Dataset entries:
BEGIN
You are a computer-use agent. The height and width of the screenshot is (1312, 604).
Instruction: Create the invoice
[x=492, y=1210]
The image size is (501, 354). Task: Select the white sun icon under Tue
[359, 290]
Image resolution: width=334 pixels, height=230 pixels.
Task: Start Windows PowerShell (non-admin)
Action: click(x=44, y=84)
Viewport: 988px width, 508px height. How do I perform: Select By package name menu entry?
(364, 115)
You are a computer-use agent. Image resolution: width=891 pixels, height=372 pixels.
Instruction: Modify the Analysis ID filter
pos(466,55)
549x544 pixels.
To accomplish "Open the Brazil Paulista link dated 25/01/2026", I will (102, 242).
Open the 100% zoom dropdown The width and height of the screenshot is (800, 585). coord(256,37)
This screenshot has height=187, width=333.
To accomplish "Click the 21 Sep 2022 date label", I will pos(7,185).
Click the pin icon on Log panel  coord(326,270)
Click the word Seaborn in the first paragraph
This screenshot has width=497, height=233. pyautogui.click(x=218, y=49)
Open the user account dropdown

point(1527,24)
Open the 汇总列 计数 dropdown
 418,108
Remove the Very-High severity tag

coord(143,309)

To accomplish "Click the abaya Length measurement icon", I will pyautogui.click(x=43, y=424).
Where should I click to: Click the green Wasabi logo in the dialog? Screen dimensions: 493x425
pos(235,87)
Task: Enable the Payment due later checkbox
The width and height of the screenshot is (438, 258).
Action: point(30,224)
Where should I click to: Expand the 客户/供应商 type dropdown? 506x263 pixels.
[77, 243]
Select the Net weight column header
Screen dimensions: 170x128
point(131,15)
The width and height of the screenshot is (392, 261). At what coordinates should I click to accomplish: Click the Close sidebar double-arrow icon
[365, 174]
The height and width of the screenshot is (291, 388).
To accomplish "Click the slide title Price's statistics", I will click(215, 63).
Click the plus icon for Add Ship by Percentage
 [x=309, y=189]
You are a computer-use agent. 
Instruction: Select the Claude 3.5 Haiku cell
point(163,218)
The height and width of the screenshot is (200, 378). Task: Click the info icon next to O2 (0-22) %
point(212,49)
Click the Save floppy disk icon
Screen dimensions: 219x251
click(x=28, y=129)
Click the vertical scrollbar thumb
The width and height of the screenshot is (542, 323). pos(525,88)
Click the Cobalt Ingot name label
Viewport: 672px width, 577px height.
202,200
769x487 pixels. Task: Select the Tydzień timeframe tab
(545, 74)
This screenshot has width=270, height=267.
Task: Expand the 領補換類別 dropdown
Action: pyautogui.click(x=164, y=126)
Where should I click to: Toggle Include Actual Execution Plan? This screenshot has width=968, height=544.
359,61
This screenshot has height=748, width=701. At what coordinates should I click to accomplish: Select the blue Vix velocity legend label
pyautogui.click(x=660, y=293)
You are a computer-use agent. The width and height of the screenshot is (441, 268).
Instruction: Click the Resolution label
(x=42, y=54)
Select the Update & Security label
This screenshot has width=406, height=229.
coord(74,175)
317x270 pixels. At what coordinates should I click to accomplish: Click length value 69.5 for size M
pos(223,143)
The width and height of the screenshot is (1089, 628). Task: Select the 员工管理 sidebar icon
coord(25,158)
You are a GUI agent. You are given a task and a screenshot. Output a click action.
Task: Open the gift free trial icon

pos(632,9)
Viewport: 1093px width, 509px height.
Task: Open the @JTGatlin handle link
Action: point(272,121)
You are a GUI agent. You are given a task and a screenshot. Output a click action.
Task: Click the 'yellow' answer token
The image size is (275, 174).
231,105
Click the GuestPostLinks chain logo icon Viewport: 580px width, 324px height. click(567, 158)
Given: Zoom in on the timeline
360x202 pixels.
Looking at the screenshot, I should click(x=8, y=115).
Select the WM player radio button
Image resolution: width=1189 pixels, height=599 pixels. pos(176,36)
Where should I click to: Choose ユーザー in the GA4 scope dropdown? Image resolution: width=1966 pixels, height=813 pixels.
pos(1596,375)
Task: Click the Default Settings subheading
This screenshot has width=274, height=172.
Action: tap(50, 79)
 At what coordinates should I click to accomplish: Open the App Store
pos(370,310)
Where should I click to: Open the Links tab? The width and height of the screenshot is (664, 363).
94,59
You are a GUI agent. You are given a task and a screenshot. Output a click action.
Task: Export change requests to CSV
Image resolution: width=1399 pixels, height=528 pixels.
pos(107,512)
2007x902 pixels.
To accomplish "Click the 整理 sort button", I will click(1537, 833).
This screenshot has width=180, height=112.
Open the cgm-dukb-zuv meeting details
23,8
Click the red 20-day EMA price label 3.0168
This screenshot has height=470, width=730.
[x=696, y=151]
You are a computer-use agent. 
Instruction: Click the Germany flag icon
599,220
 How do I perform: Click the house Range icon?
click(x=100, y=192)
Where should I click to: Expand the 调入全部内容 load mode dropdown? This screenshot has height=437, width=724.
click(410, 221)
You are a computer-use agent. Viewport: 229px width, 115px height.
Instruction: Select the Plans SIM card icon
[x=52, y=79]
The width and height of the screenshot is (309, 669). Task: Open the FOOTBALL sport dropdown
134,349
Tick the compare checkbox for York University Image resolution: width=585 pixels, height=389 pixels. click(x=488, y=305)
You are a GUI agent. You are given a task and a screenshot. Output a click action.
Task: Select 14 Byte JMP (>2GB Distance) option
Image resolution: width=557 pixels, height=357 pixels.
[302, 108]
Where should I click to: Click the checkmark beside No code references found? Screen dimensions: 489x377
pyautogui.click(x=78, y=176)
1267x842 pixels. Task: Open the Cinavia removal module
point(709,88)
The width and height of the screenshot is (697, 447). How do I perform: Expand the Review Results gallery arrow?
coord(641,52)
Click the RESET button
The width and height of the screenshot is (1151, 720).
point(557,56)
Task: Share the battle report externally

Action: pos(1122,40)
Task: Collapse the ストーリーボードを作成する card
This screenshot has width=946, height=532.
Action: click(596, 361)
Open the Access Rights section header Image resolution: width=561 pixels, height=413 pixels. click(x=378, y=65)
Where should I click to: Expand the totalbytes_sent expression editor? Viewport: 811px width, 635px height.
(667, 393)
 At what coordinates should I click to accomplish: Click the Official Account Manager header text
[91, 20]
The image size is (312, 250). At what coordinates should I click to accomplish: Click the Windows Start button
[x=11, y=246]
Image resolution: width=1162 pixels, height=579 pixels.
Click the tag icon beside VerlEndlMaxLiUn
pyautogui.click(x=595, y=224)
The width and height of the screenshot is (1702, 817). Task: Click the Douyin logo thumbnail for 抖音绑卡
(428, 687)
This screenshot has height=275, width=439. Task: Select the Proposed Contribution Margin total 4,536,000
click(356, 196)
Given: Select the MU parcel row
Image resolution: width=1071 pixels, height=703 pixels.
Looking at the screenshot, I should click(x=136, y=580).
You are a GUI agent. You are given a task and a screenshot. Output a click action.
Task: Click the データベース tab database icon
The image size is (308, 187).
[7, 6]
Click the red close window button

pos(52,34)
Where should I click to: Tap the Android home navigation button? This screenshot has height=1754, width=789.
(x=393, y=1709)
END
Each line above that includes the word "checkbox" is to be copied.

* _Answer below_
Task: Enable the Payment due later checkbox
Tick the compare checkbox for York University Image resolution: width=585 pixels, height=389 pixels. click(x=488, y=305)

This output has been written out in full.